Head filled with the idea of showing her his gratitude, he slips out of the house early one morning, leaving her asleep in the bedroom, and gathers flowers from all around the house, plucking them from his carefully cultivated plots until his arms flow over with them. He goes into the kitchen and fills countless vessels with water, then sneaks cautiously back upstairs, balancing everything in his arms, to where she sleeps, hair spread like sunlight over the rumpled white sheets. He puts the largest bouquet on the dressing table in a chipped blue vase and fills the room with the rest of the flowers, in jars, pots, mugs and glasses. He places one last flower, a tiny bluebell, on the windowsill where she can see it as she opens her eyes, and at last flees from the room, flying down the stairs breathless with excitement.

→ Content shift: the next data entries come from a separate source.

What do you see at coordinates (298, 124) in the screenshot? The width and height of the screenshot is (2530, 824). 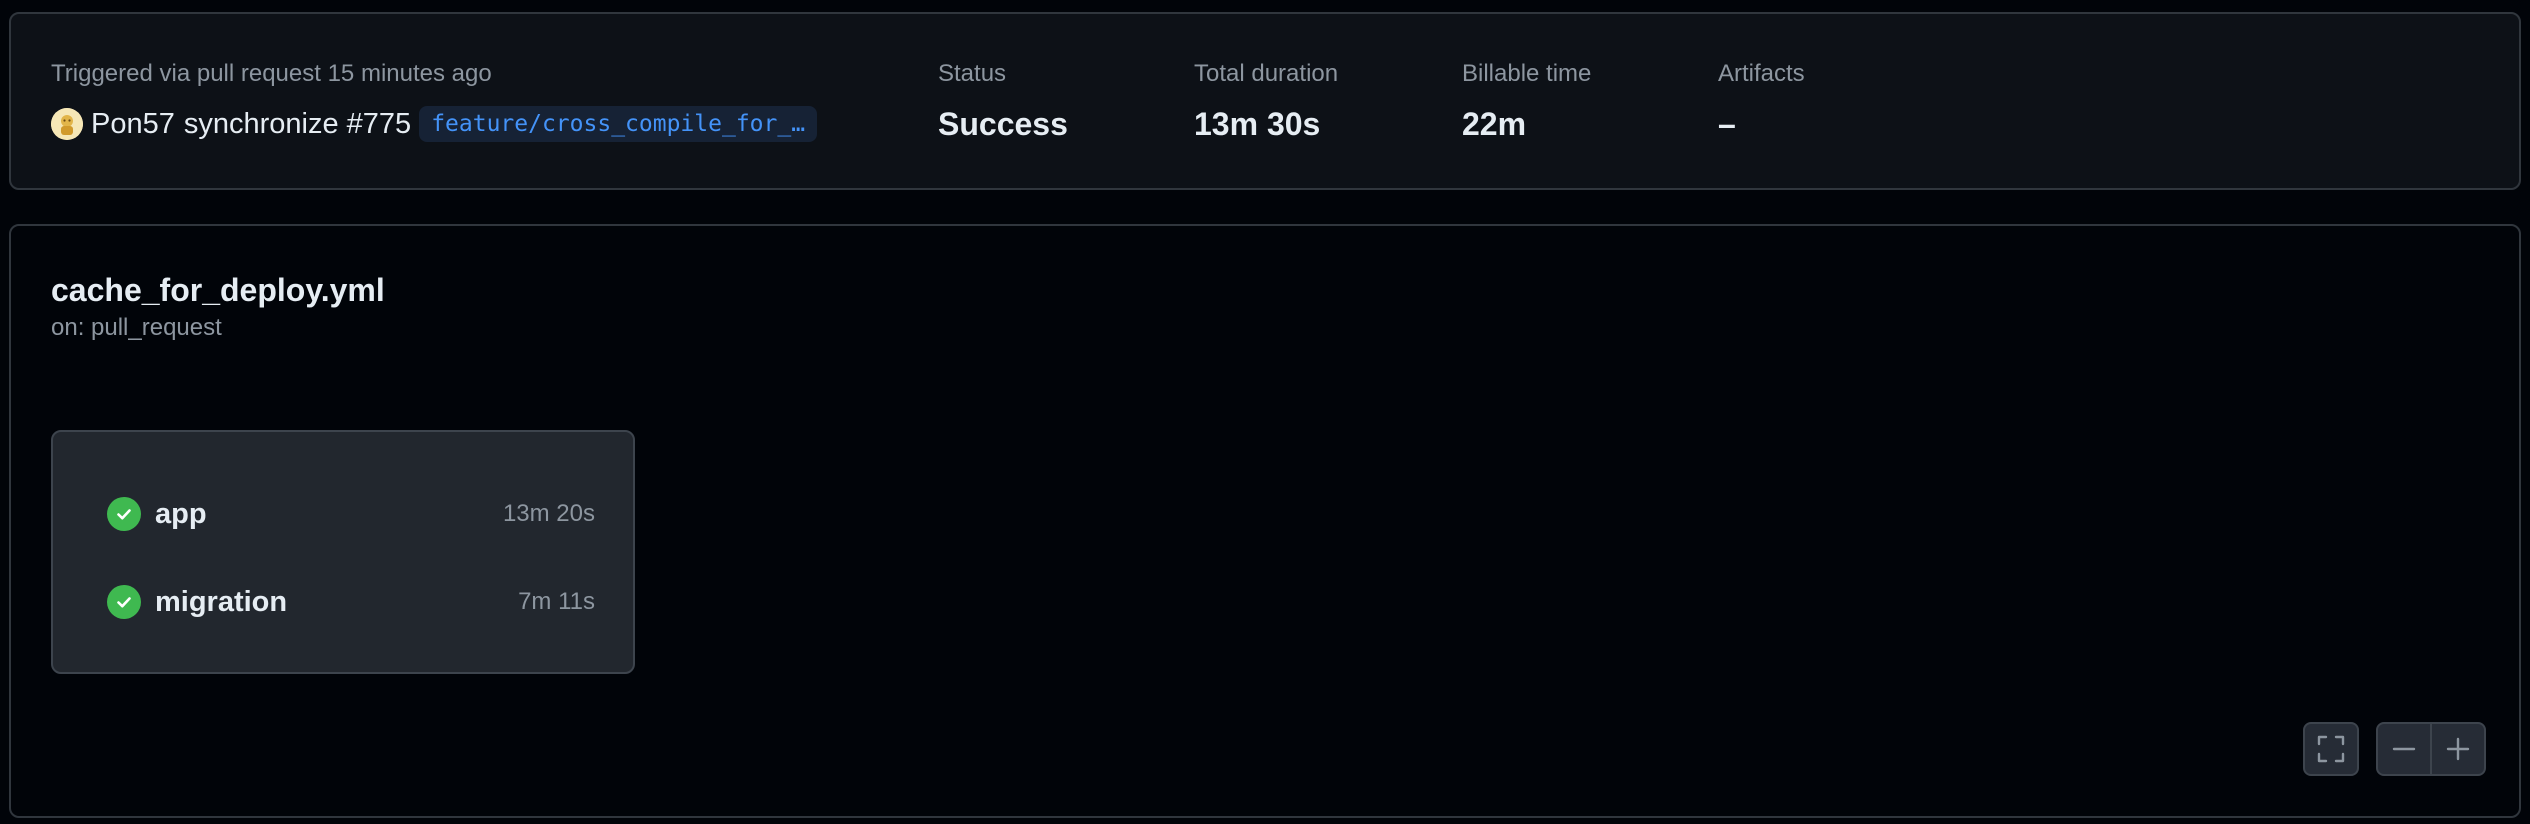 I see `event-link: synchronize #775` at bounding box center [298, 124].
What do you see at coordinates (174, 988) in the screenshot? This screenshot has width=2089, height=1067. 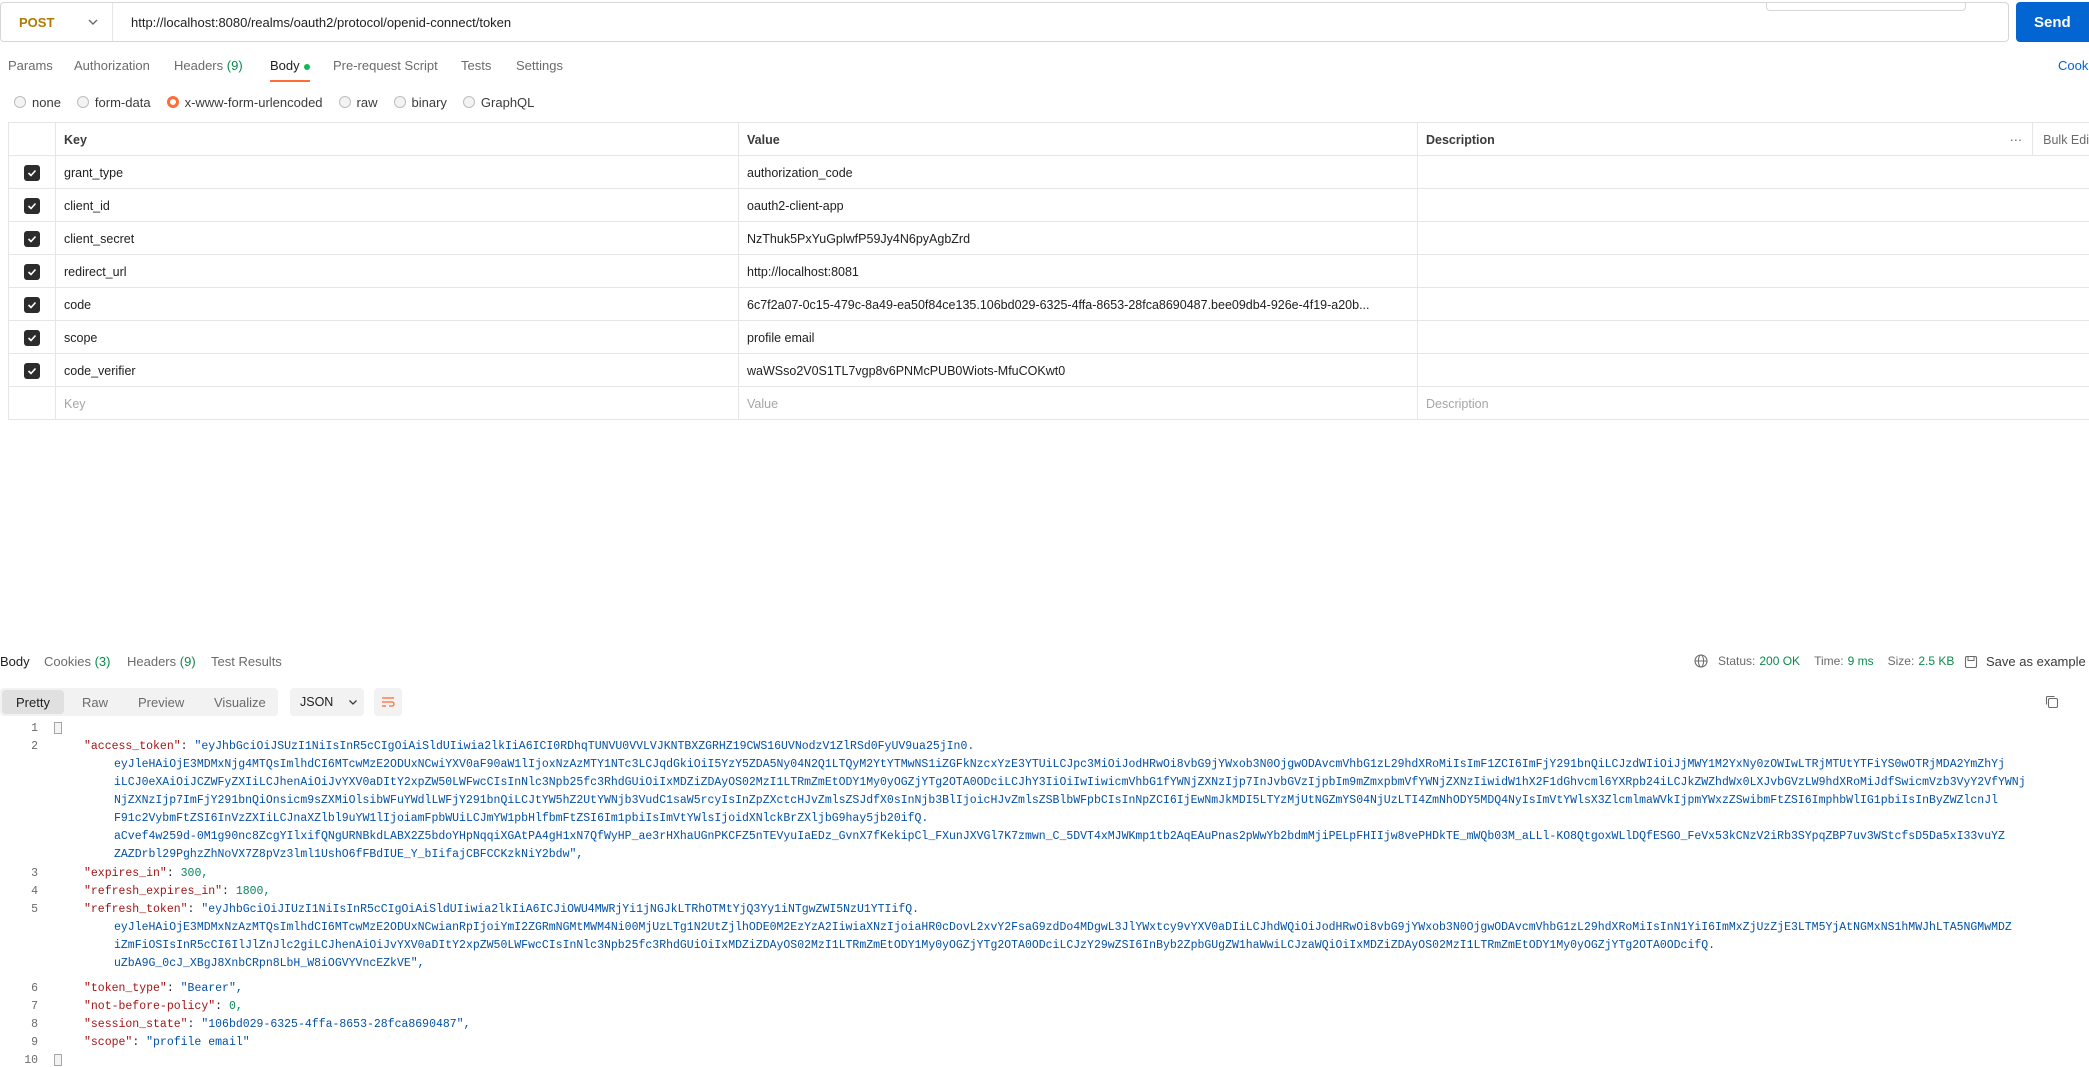 I see `json-colon: :` at bounding box center [174, 988].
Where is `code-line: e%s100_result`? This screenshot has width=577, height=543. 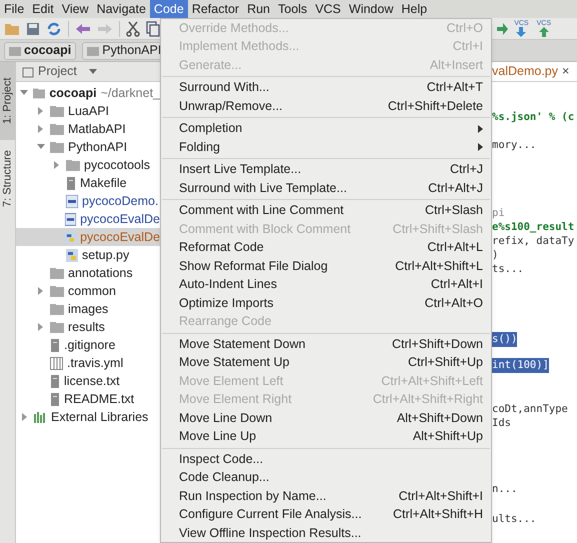 code-line: e%s100_result is located at coordinates (533, 228).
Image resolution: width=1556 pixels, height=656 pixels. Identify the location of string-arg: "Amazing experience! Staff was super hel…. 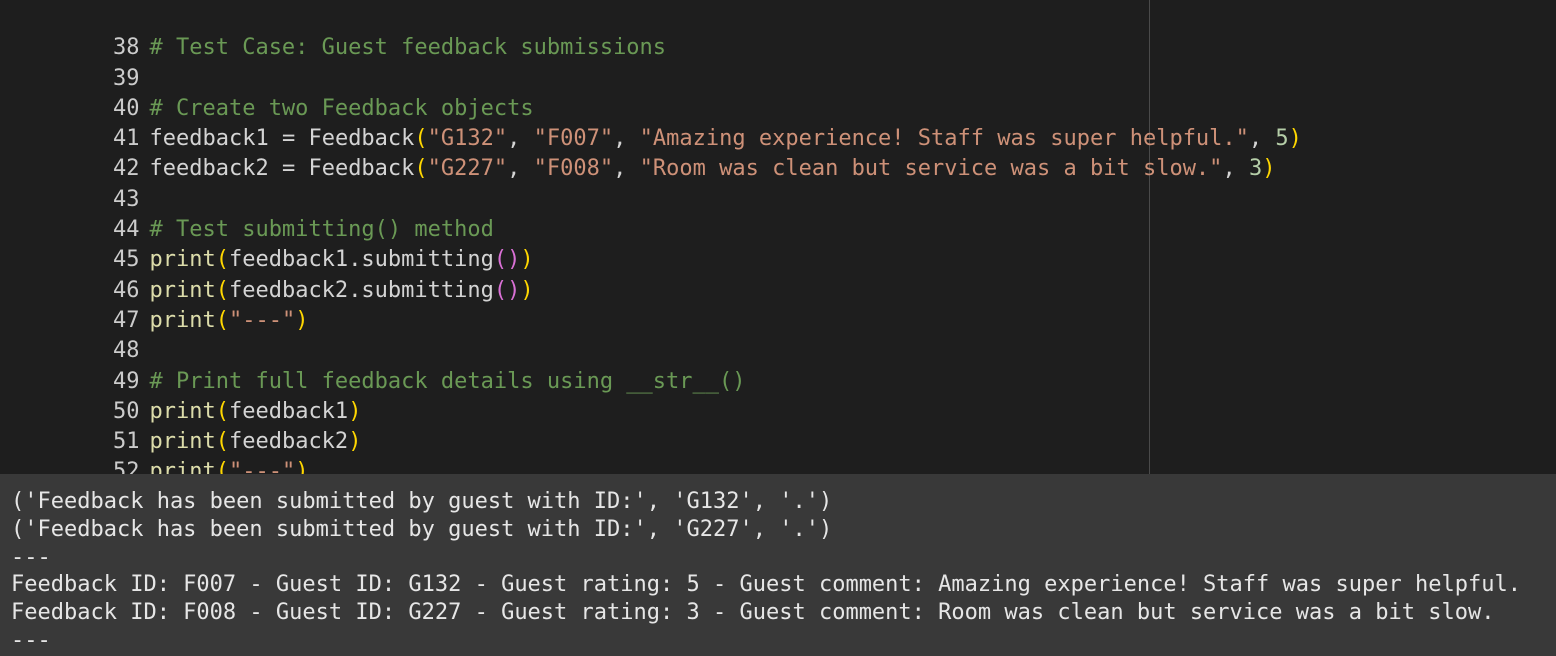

She comes into the kitchen where he is sitting a few minutes later, hair tangled and loose over her shoulders, holding the flower between curious, sleep-numbed fingers, and places it on the table in front of him, looking a question at him with her eyes.

He silently picks up the bluebell and tucks it into her ruffled golden hair, just above her ear, in response.

And as the smile dawns across her face, washing warmly over him, and she reaches up to kiss him, he realises that Equivalent Exchange is wrong. There is nothing he can give that will be equal to this.

Author's notes: A bit more plot than the others, but still short and (hopefully) sweet. I do like this one, but I feel that I used a few techniques that are getting a bit worn out.